The second part of Steiner’s lecture dealt with auditioning for admission into universities. Auditions are always a stressful topic, and Steiner and Cooper gave advice on broad matters, such as audition piece selection, as well as specifics such as audition clothes. The lecturers explained that the prepared songs and monologues have to represent who the auditioner is as a person. If the auditioner fails to reveal that heart, then he or she will not properly stand out against the backdrop of hundreds of other nearly-identical applicants. Thus, it is important to select a piece that is age appropriate, that is polished for performance, and that represents and markets the student’s talent.
Steiner and Cooper then brought up the matter of resumes and headshots. They brought in examples of their own resumes, so that the campers could look at the format and see what information they included. Then the lecture evolved into a panel that judged what was a good or a bad headshot, using the past headshots of our lecturers. During this time, all present learned that the headshots need to be in color, that the headshot can’t be more beautiful than the performer really is, the background needs to help make the subject stand out, and that you have to be comfortable around and trust your photographer. The most important part of the headshot is the eyes, so Hallie taught the campers a trick. Claiming that the eyes should stand out of the headshot no matter what, she suggested that an auditioner should turn the headshot upside down. If the eyes still stand out, even when upside down, then it is a good headshot.

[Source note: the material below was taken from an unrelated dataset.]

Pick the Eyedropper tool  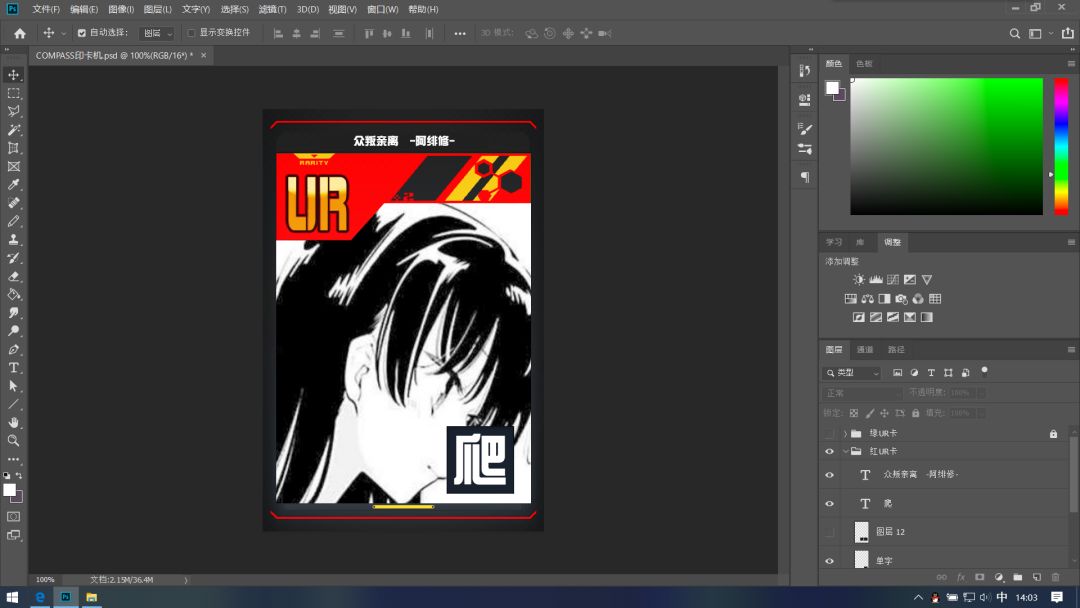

Steiner and Cooper, both experienced performers, were full of great advice, tips, and tricks for our campers. I can honestly say that what they had said really stuck with the campers, since the afternoon after rehearsal I caught some of our female campers taking pictures of one another and commenting on whether or not it would be a good headshot. Steiner and Cooper addressed important issues and thoughtfully answered the questions of the campers. Because each actor has a different experience, our own counselors frequently chimed in with their own background (and occasional tales of woe). While the difficulties of the theatre business were in no way sugarcoated, Steiner and Cooper encouraged the campers to market their strengths and to keep educating themselves. Who knows? Perhaps the next James Keegan or Alli Glenzer is among us!